PZEVとは、米カリフォルニア州法で定められた電気自動車など排出ガスゼロ自動車(ZEV)の販売義務化にともない、その軽減措置として設けられたゼロ排出ガス車として部分換算可能な自動車のこと。PZEVとして認められるには、燃料系からの蒸散HC(炭化水素)の排出量を大幅削減することが求められている。
日産自動車では、軽量化や設計自由度の観点から樹脂製燃料タンクシステムを積極的に採用しており、PZEVでも06年に発売したアルティマPZEVから搭載している。LEV?規制のPZEVカテゴリーでは、燃料系全部品からの燃料透過量が54ミリグラム以下となっており、タンク本体の次に透過量の多いフィラーホースの低減化を取り組んできた。

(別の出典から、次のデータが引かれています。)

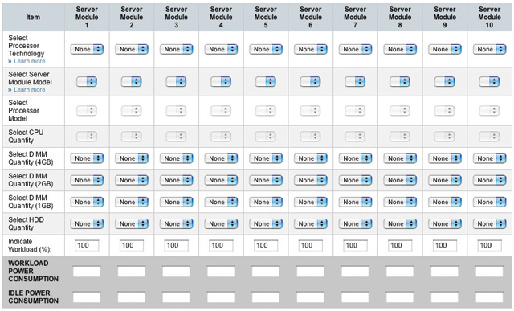Select Idle Power Consumption box for Module 7
Screen dimensions: 514x311
(x=355, y=297)
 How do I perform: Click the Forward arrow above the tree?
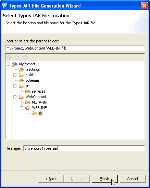[25, 57]
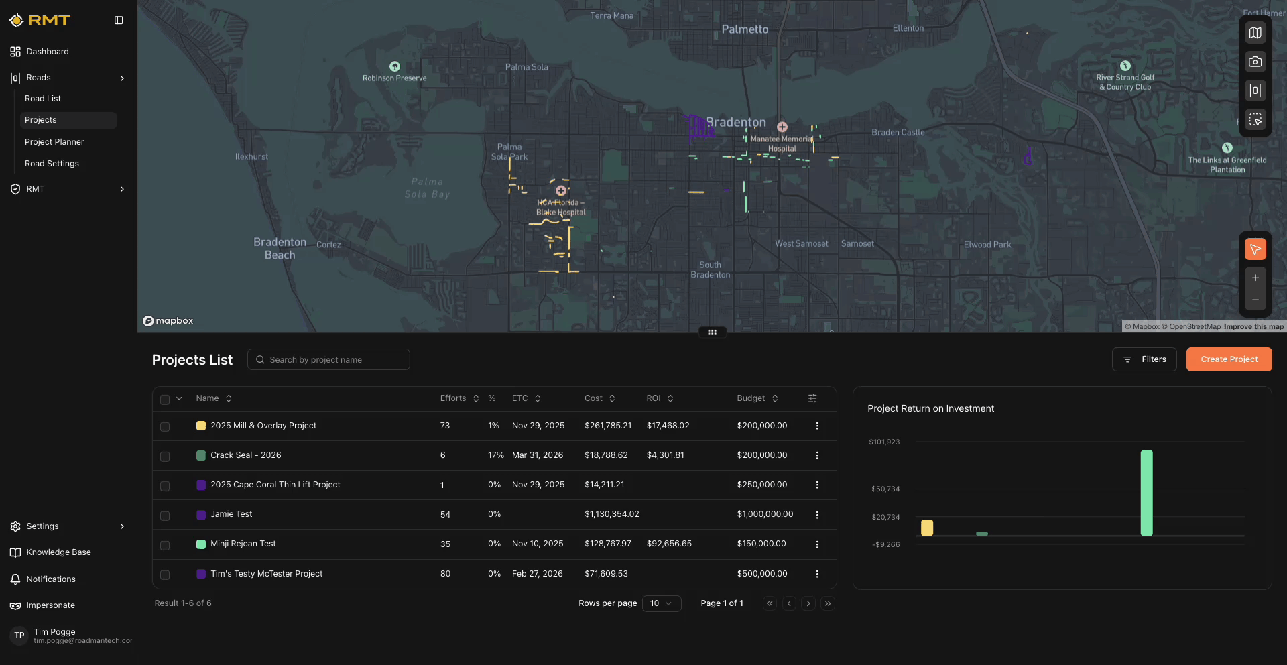This screenshot has height=665, width=1287.
Task: Zoom in on the map
Action: [1255, 278]
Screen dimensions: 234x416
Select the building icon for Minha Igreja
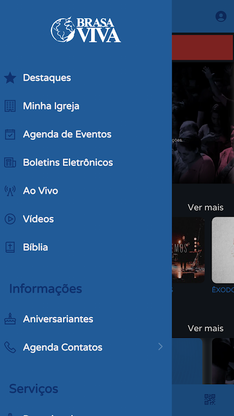coord(10,106)
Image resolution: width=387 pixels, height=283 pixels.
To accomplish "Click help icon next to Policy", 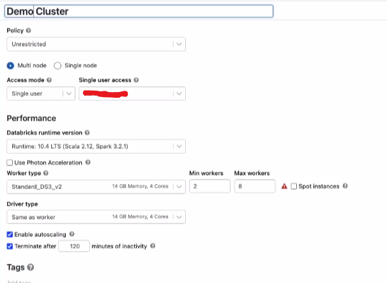I will click(28, 31).
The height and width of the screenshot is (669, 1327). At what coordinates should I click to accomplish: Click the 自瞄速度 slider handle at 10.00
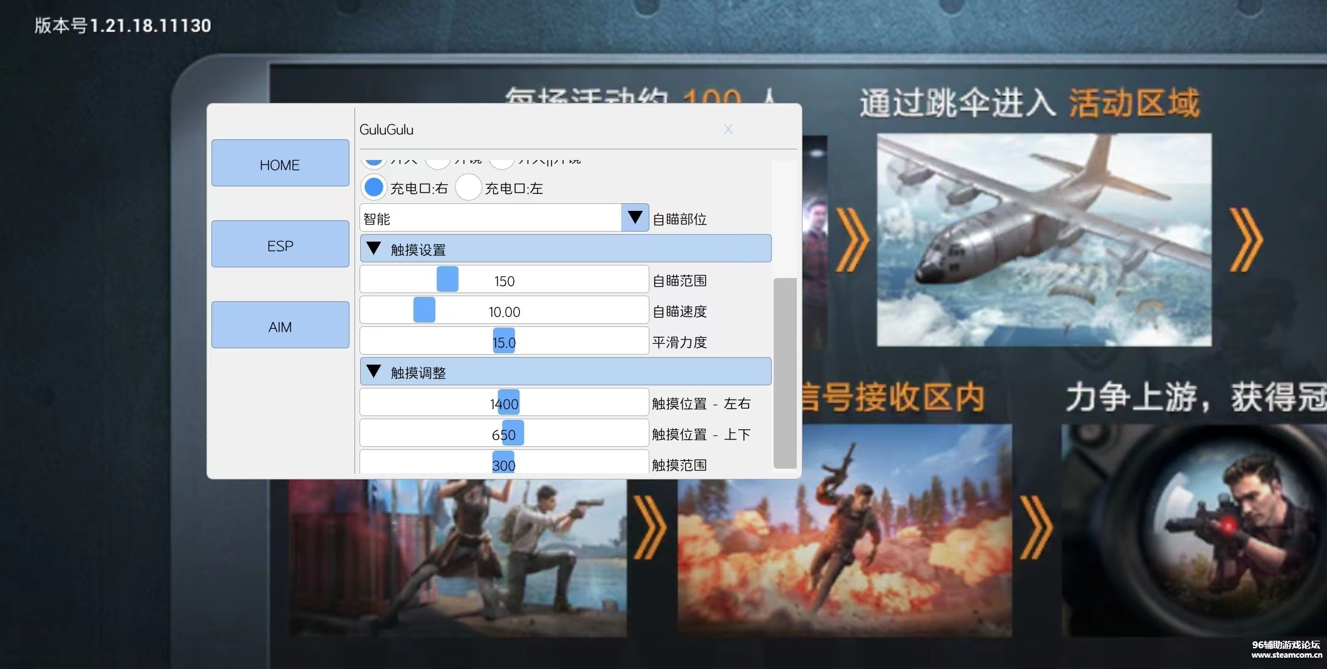[424, 310]
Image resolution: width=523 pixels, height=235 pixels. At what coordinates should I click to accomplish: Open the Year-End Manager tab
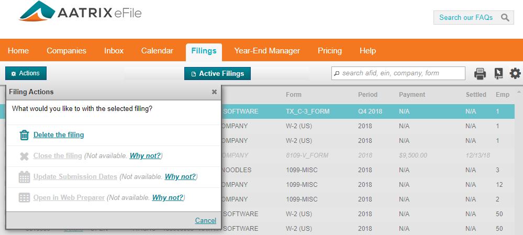pos(267,51)
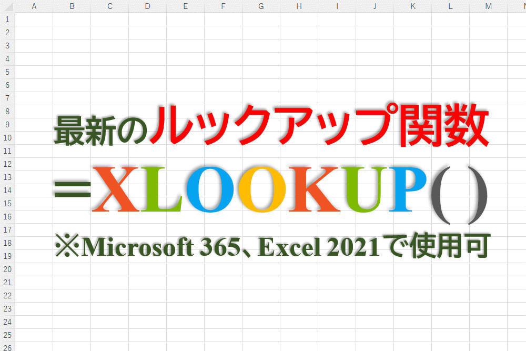Click cell L3 in the grid
Viewport: 526px width, 351px height.
pyautogui.click(x=450, y=46)
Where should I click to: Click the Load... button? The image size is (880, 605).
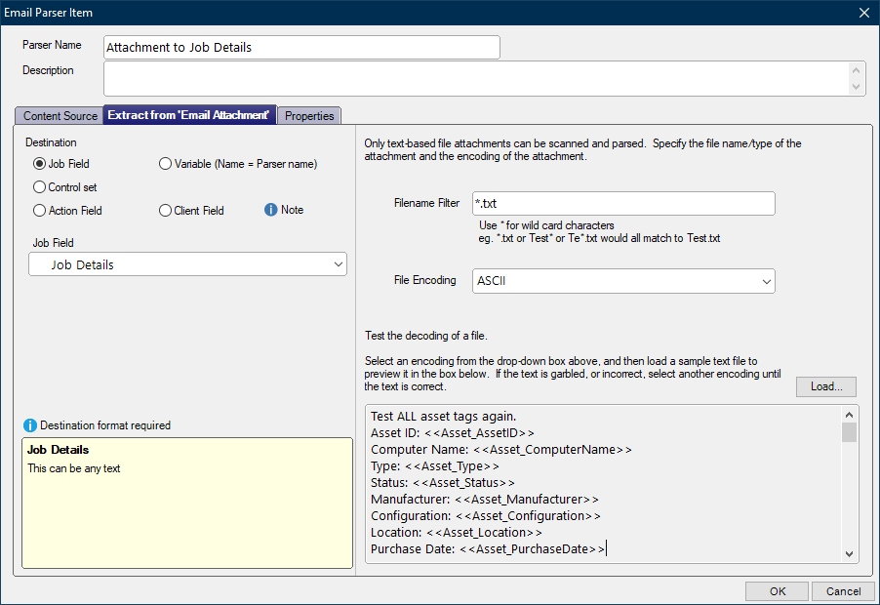(x=826, y=386)
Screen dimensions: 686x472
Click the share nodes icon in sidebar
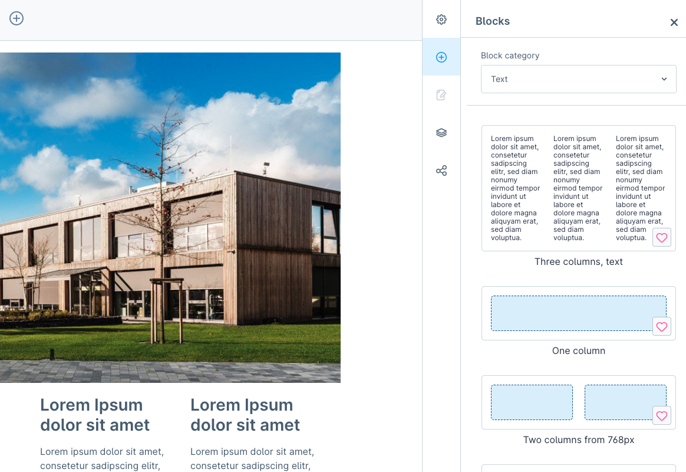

新低透過燃料ホースは、蒸散HC量の低減化の広がりとともに、CO2排出削減を背景とするE10燃料の普及を視野に開発したもの。FEPフィルムに特殊接着剤を塗布し、内側のフッ素ゴムにラッピングさせた後に外側のヒドリンゴムを被覆することで製造する。低温柔軟性や層間接着性、低温シール性といった耐燃料性においてE10燃料および劣化燃料に対して現行ホースと同等の性能を実現するとともに、耐振動疲労特性についても実使用上問題のないレベルを確保。また、多層ゴムホースはホースの剛性が高くなる傾向があるが、新低透過燃料ホースはFEPの低弾性率および優れた耐燃料透過性による薄肉化から作業性を向上させている。